Raising money for solar technology manufacturing is tough these days. But a startup called Malachite Technologies hopes to break through with an idea to design equipment that can make a solar cell using super efficient semiconductor materials that can boost the solar energy generation of a panel.
The company pitched a hybrid solar cell concept and at the western regional Cleantech Open event last Friday (winners are announced today), and won over judges in the renewable energy category. The Cleantech Open will hold its national competition in San Jose next month.
The ultra efficient semiconductor materials are in the III-V family, and each III-V cell will sit on top of a silicon cell. Silicon is found in most of the solar cells on the market today, and the most efficient among them, made by SunPower, can convert 24 percent of the sunlight into electricity.
Malachite plans to stack a silicon layer with a gallium-arsenide layer to create a cell that should theoretically be able to achieve 38 percent efficiency, said Robert Weiss of Malachite during the pitch to the judges. Weiss was the former CTO of DayStar Technologies, which makes ultra thin solar panels using copper-indium-gallium-selenide (CIGS).
The III-V cells are less common because their materials and manufacturing process are more expensive. The cells are usually made with a combination of materials such as indium, gallium, germanium and arsenic. These cells are typically found in solar panels that are equipped with lenses to concentrate sunlight onto the cells to boost their energy production. Using the optical booster means the cells themselves could be far smaller, which then reduces the overall equipment and production cost. The most efficient III-V cell, made in the lab and not subject to any concentration, has achieved nearly 30 percent efficiency.
As with many solar cell technologies, the scientific concept Weiss presented isn’t new. The big challenge is to design the process and equipment to not only produce the desired efficient cells but to also produce them in large quantities at low costs. That last part is what has stumbled many solar technology startups such as the now bankrupted Solyndra and Abound Solar over the past year, especially when they were trying to scale up production at a time when there was a bumper crop of solar panels in the market and much larger rivals were able to cut prices and take losses.
Not a cell maker
Malachite doesn’t want to sell solar cells. Instead, it wants to sell the factory equipment for making those cells, perhaps to silicon solar cell makers. The III-V cells usually are made in a process called metal organic chemical vapor deposition (MOCVD), which is expensive and slow. Weiss proposes to use the physical vapor deposition (PVD) process, or sputtering, that knocks loose atoms from semiconductor materials and attach them to a substrate to form a cell. PVD has been used for making CIGS thin films.
Weiss wants to raise up to $2 million to engineer and show a workable cell design. After that, the startup will likely need $10 million to assemble the equipment to complete a prototype cell. Another $30 million should enable Malachite to deliver beta equipment to customers for testing, Weiss said.
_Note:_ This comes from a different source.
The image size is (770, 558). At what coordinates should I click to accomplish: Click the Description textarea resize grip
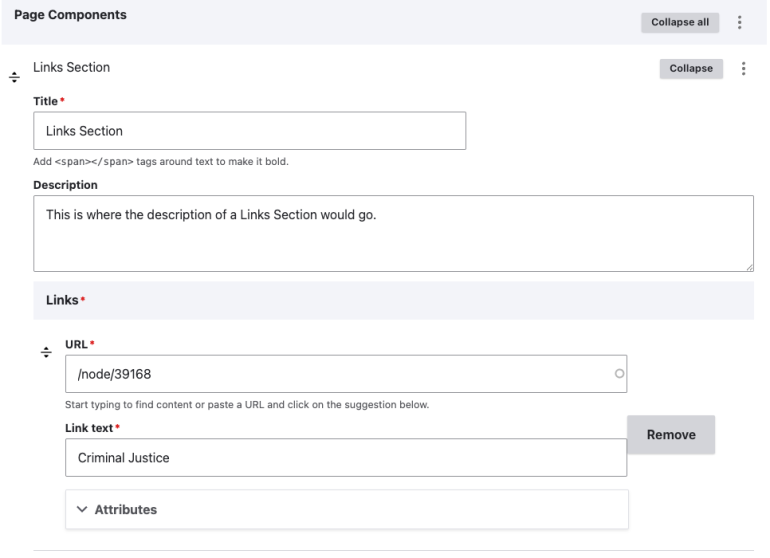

Catching investors’ interest will be difficult these days. Many solar cell and panel makers have built up huge factories, some at gigawatt-scale, only to find that demand isn’t there yet. Some of the top 10 solar manufacturers, including Suntech Power and First Solar, have scaled back production or postponed factory expansion plans. Many have filed for bankruptcy, including veterans such as Q-Cells, which is being sold to Korea-based Hanwha Group.
GTM Research released a report on Tuesday that is projecting that 180 solar panel makers will disappear all together or get bought by 2015, and nearly half of them will close factories in places with high manufacturing costs, such as the U.S., Europe and Canada.